- TEXT
Segment Open
The 8th graders have been working really hard on their new self portrait project. This project is definitely one of the harder art lessons because it requires understanding of 2 big concepts: gridding and showing value.
Now for the “cool” part about this self portrait… As the title “Shades of Summer” suggests, students got to add sunglasses to their pictures. Before we started any drawing, painted a small watercolor picture based on their favorite summer memory. A popular memory was going to the beach! Once these paintings were created, students stashed them in the drying rack and moved on to the gridding process.
The gridding process is a way to reproduce and/or enlarge an image that you want to draw. I started off by taking a photograph of each student in the classroom so that they could each have a reference photo.
We all know how much 8th graders just LOVE to have their pictures taken (not really..but I got them anyways)! Each student got their picture and began drawing a grid on top of their image. Their grid ended up being 6 by 9 inches. Each student got a large piece of drawing paper. On this paper, I asked students to reproduce the grid that they drew on their reference photo. In order to keep an equal ratio, students had to draw a grid out on the new paper with doubled measurements. 6/9 x 2= 12/18.
Once students had drawn a grid on top of both their reference photo and drawing paper, students labeled their boxes and began transferring the image. This is the part where they really had to be patient. If you don’t go box-by-box and draw carefully, the whole gridding part was all for nothing! I told students to leave empty ovals for their eyes because we would be adding sunglasses on top of them.
We have also been reviewing and building up on last year’s value unit. Making things pop out and recede on a flat piece of paper is a tricky thing! It takes patience, practice, and focus. 8th graders have been taking notes in their sketchbook, filling out worksheets, and practicing creating value chains.
Segment Closed
- RECORD SET
Segment Open
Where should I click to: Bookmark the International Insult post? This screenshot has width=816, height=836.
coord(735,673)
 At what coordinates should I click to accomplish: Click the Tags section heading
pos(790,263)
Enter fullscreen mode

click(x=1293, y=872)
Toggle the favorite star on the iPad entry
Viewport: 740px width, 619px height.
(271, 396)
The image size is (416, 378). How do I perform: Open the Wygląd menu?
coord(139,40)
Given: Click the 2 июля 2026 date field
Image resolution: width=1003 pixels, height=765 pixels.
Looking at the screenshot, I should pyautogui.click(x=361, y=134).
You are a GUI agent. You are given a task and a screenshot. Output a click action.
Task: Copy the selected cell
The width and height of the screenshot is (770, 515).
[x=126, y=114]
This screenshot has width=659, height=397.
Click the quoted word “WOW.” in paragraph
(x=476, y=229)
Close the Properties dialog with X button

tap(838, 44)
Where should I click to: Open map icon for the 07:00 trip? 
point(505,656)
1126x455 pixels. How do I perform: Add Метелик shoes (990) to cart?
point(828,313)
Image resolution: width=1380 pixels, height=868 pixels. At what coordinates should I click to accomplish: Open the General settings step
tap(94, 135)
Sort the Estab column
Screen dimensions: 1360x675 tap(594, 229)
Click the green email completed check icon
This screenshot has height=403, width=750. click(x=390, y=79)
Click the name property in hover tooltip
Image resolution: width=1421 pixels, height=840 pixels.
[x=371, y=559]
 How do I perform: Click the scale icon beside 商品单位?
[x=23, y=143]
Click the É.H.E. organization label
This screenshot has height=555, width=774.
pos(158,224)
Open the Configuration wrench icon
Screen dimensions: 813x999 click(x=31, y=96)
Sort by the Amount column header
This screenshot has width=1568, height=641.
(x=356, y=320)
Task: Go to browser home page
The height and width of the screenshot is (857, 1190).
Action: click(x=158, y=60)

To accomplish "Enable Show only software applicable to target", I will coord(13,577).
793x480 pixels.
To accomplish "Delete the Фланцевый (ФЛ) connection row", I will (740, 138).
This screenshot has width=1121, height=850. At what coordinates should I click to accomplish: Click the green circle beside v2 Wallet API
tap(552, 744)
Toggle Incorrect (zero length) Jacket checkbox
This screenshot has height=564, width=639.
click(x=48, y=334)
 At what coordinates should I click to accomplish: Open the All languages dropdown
Segment Closed
- ACTION ITEM A
Can you repeat the self-portrait post word for word, from "We all know" to "x 2= 12/18."?
- ACTION ITEM B
According to the self-portrait post, what have the 8th graders been doing to review and build on value?
- ACTION ITEM C
Could you carry on the self-portrait post about the 8th graders' "Shades of Summer" project from the point where it stops?
This data has nothing to do with the self-portrait post.

- TASK RESULT A
We all know how much 8th graders just LOVE to have their pictures taken (not really..but I got them anyways)! Each student got their picture and began drawing a grid on top of their image. Their grid ended up being 6 by 9 inches. Each student got a large piece of drawing paper. On this paper, I asked students to reproduce the grid that they drew on their reference photo. In order to keep an equal ratio, students had to draw a grid out on the new paper with doubled measurements. 6/9 x 2= 12/18.

- TASK RESULT B
Taking notes in their sketchbook, filling out worksheets, and practicing creating value chains.

- TASK RESULT C
I asked 8th graders to label the highlights, midtones, and shadows on their reference pictures and to begin transferring the darker shades into their drawings.
Once value was added to their faces, students retrieved the watercolor paintings they made in the very beginning. They selected a style of sunglasses they liked from my print-outs and cut the appropriate shapes out from their watercolor painting. They glued the sunglasses lenses on top of their drawings.
Now, as a project nears an end I like to hold some kind of class critique. I organized the self portraits-in-progress onto the rotating art display and paper clipped numbers (1-14) to the tops of the pictures.
I printed out a sheet for students to fill out. For each portrait, each student had to list 3 things that the artist did a great job on and 1-2 things the artist could do to finish up their piece. I divided the class into 2 groups so that it did not get too crowded around the rotating art rack.
Quite frankly, I was blown away by the group’s wonderful attitude and sincere comments. The critique couldn’t have gone better. On Monday, students will finish their self portraits by making some adjustments to their pictures and shading in their backgrounds with color. I am very excited to share their final pieces in next week’s blog!
Have a great weekend!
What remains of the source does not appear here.